Hardly a week went by that some newspaper didn’t bemoan the rise of the female, middle-class, wine-drinking alcoholic – and hardly a week went by that I didn’t scoff loudly. I wrote a piece making fun of Róisín Shortall’s dire warnings about “middle-aged women” and their “two or three or four glasses of wine before bed”.

I ignored the warnings about fatty livers and high blood pressure and focused instead on the heart and cognitive benefits that are supposed to go with a “light to moderate” wine habit.

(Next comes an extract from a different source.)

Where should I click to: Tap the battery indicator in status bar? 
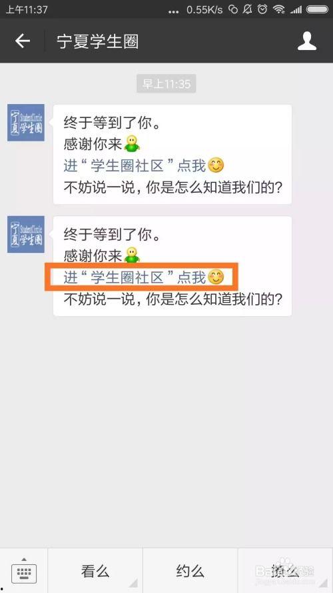click(x=317, y=9)
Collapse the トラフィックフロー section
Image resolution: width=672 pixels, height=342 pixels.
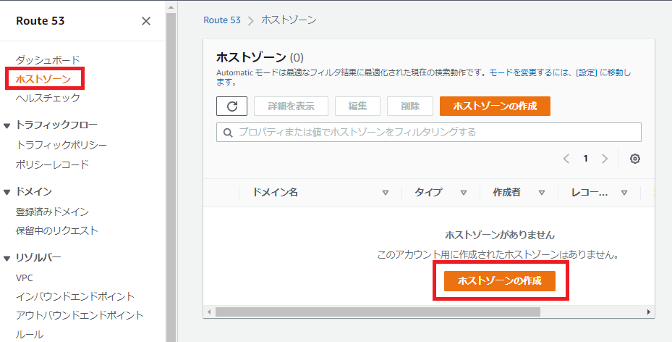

But there was a nagging, little voice in my head that wouldn't go away. I'd been comforting myself with the fact that I wasn't really, by Irish standards, a "drinker", but I suspected my liver didn't really care about whether or not the amount of alcohol I was pouring into it was culturally acceptable.

A 'light to moderate' habit?
There wasn't a single moment when I decided to finally tackle my intake, so much as a combination of moments. One of them happened after I looked up the definition of a "light to moderate habit" provided by the US Department of Agriculture and used as the basis for several studies, and realised that it means five fluid ounces a day for a woman and 10 fluid ounces for a man (147ml and 295 ml, respectively).

I filled what passes for a standard size wine glass in my house and measured the contents – it holds about 7.5 fluid ounces (222ml).

So my two glasses a night were about three times the definition of “light to moderate”. On the nights I had a third glass, I was drinking four to five times the amount classified as “moderate”.

Then there was the study published in the American Journal of the National Cancer Institute, which found that a woman drinking an average of two units of alcohol per day has an 8 per cent higher risk of developing breast cancer than a woman who drinks an average of one unit of alcohol per day.

Another study found that women who had three or more glasses of alcohol daily had more than a 50 per cent higher risk of the most common kind of breast cancer than women who don’t drink at all.

In the end, it came down to the fact that I loved my daily couple of glasses of wine, but not enough to risk dying for them. I haven’t given up completely, nor do I intend to, but now I drink only with dinner at weekends, or on the rare occasions I’m out during the week.

This is the part where I’m supposed to reveal how much better I feel. In truth, none of the promised physical benefits have materialised. I don’t feel any more inclination to go to the gym or to learn a foreign language than I did before. I drink more water, and I’ve lost a tiny bit of weight, but I’m still tired in the mornings.

There has been a subtle shift in the way I think about alcohol, though. Now it really is a treat, as opposed to the full stop at the end of every day.

In this country, we seem to have a bi-polar relationship with alcohol. We do the “January thing”, or the “November thing”, and abstain for a month in order to earn the right to get drunk the 31 nights of December.

We don’t drink at all on weekdays – but only because we’re recovering for the first half, and saving up for Saturday night in the second half. We plan to go out and get drunk, as though that’s a perfectly healthy aim, instead of a bit of regrettable over-indulgence.

We also focus too much on labels. I didn’t have a “drink problem”, but I had a problem with the way I was drinking. Like most people, I was lurking down the wrong end of the grey area between the woman with the vodka bottle stashed in the hot press and those with the pioneer badge on their lapels.

Labels are sometimes helpful: there are people who suffer from genuine alcoholism, and they need to name their addiction to get the help and support they need. But there are many more like me: regular moderate drinkers, who could take booze or leave it – except that they mostly choose to take it, whatever the cost to their health.